But first, there is one other component of Mortgage REIT portfolio risk (that is, generally speaking, the risk that underlying asset values have or will continue to decline to levels that are well below loan principle amounts, forcing more write-offs because loans cannot be fully repaid) that I have not written too much about.
Accordingly, since we’re on the liquidity topic, allow me to digress for just a moment. The lack of liquidity in this market is now well known and notorious. But it’s not because there’s no money available. On the contrary, there is plenty of money. In fact, private equity funds raised record amounts of money in 2006 and 2007 for real estate investments, promising 18-20% IRRs over a three to five year investment period. Most of these funds are given three or four years to complete their investments and fill out their funds.
But private equity is not the easy business everyone thinks it is. If these funds do not fully invest their funds within that three to four year investment period, it becomes very difficult to raise new money from institutional investors. Institutions don’t like getting a bill every quarter for one and two percent management fees just for babysitting uninvested cash.
However, if these private equity players do manage to invest the funds but only generate pathetic single digit returns for their investors, they wind up facing the same issue: no new money. So these funds now have a problem. With weak commercial real estate rent growth, the velocity in capital markets gone (reducing the ability to flip), and 3-5 year holds becoming 5-7 year holds as a result, it has become impossible to generate those promised 18-20% IRRs with prices at current levels.
Therefore, many large investors need prices to drop before they can profitably invest in this market. However, sellers also know these buyers are under the gun to deploy capital before their investment period expires. This phenomenon is partly, if not mostly, responsible for the wide “bid-ask” spread in the institutional real estate market. It is an old fashioned, who blinks first face off between sophisticated buyers and sellers.
That said, the bid-ask spread is more widely a symptom of something amiss in a much more “systemic” way (I promise to use that overused word only once).

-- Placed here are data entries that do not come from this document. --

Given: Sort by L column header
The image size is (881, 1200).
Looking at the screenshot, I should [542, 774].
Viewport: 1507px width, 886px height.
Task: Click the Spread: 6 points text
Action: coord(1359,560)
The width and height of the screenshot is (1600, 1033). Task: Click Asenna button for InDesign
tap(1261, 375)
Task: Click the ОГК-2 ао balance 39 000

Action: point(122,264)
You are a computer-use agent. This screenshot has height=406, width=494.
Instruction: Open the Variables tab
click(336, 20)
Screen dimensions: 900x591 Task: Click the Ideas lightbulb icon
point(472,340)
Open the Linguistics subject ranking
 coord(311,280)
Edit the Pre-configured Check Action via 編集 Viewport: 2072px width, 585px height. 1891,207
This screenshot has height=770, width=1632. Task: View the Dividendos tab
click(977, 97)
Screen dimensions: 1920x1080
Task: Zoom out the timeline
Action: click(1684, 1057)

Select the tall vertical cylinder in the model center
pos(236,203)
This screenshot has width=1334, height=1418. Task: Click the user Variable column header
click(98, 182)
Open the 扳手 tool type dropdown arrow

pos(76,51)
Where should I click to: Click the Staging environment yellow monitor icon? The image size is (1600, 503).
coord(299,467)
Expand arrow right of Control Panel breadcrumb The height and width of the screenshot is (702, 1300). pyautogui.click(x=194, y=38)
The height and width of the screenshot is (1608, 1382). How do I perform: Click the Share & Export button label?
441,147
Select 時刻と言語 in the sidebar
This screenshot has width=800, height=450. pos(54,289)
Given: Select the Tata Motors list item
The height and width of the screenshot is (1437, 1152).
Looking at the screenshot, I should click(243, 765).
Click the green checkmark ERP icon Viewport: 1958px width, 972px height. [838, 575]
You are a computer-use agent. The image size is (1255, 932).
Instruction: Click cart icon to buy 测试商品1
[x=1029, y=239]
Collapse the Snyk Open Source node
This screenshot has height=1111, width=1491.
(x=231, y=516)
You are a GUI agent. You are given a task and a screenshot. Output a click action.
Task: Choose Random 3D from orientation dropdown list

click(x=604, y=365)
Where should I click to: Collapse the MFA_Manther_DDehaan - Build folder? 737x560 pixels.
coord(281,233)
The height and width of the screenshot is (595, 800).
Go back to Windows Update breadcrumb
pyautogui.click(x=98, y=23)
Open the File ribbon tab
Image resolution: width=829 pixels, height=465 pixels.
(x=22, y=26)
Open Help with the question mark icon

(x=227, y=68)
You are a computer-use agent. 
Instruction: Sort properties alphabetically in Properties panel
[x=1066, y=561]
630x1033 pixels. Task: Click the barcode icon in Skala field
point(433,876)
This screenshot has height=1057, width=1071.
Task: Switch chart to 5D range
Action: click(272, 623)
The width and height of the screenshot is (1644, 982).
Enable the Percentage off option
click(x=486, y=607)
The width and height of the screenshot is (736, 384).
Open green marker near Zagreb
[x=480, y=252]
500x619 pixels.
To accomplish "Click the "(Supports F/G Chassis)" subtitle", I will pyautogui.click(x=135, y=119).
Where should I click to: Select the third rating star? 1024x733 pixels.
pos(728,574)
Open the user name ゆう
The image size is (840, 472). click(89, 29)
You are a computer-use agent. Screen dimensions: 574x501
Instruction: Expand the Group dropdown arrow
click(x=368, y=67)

Systemically (which is a variation of the above word and therefore not in violation of my solemn promise), one of the biggest elephants in the room has been the synthetic real estate debt indices managed by the Markit Group.
I believe it is no coincidence that the CMBX was soaring as Lehman mulled the sale of its commercial real estate portfolio. (see The Market Group Says Bienvenido!) for an idea of what that index was doing at that time. The index is relatively new, thinly traded and requires almost no capital to trade it. As I wrote earlier, individual speculators like Andrew Lahde (see Is Commercial Real Estate Really Dead?) could easily manipulate the index and everybody knew it (see Lack of CMBX Transparency Draws Industry Scrutiny). Throw in the ability to short credit default swaps on Lehman itself, combine that with senior LEH management in complete denial, and you get 10,000 people in New York with new business cards.
This is where the AIG story is instructive, because it relates to the point I have been writing about for much of 2008. As Moneymorning.com wrote, there was nothing fundamentally wrong with the core insurance business units of AIG. Nothing at all. What imploded the venerable insurance giant was an accumulation of misplaced bets on credit default swaps and the market’s ability to exploit that. (see Cash is King! for background on the CDS market)
As everyone knows, when the housing market collapsed, falling home prices resulted in precipitously rising foreclosures. Unfortunately for AIG, it had also insured the underlying mortgage pools with credit default swaps, and these also began to fall in value. Additionally, the credit crisis began to take its toll on leveraged loans and AIG also saw mounting losses on the leveraged loan pools it had insured. By 2007, the company was feeling serious heat.
In that context, Moneymorning.com elaborated on the essence of the Mortgage REIT riddle as it relates to AIG: if you own a portfolio of CDOs, CDSs and CMBS, and the only way to value them (or, at least, to develop a valuation that others are reasonably certain to respect), is by looking at them through the prism of an index of credit default swaps on them, you’re at the mercy of the index.
And if you’re at the mercy of that index, what if other speculators like Andrew Lahde are able to pursue self-fulfilling trading strategies by selling the index short? And what if large portfolio-hedgers are selling short the index to hedge a portfolio they can’t sell because no one will buy it, mainly because no one knows what it’s worth? Or because (in the case of Lehman, AIG and Bear Stearns), they believe you’re already dead, even if (in the case of Goldman Sachs and Morgan Stanley) you’re not even close?
Ultimately, what you would wind up with is an index that is “totally uncorrelated” to the underlying fundamentals. This is why the government is bantering back and forth about getting price discovery on so-called “hold to maturity” mortgage values, instead of current “fire sale” values. In the post “Concerns Grow on CMBS Price Manipulation,” I wrote about the effects of all this on Mortgage REIT portfolio values . Combined with mark to market accounting, many REITs were discounted far below instrinsic value. If you haven’t already seen those two posts, it would be worthwhile reading them. They represent the entirety of today’s very risky Mortgage REIT investment thesis, and last week they brought our free market financial system to the very brink of catastrophic failure.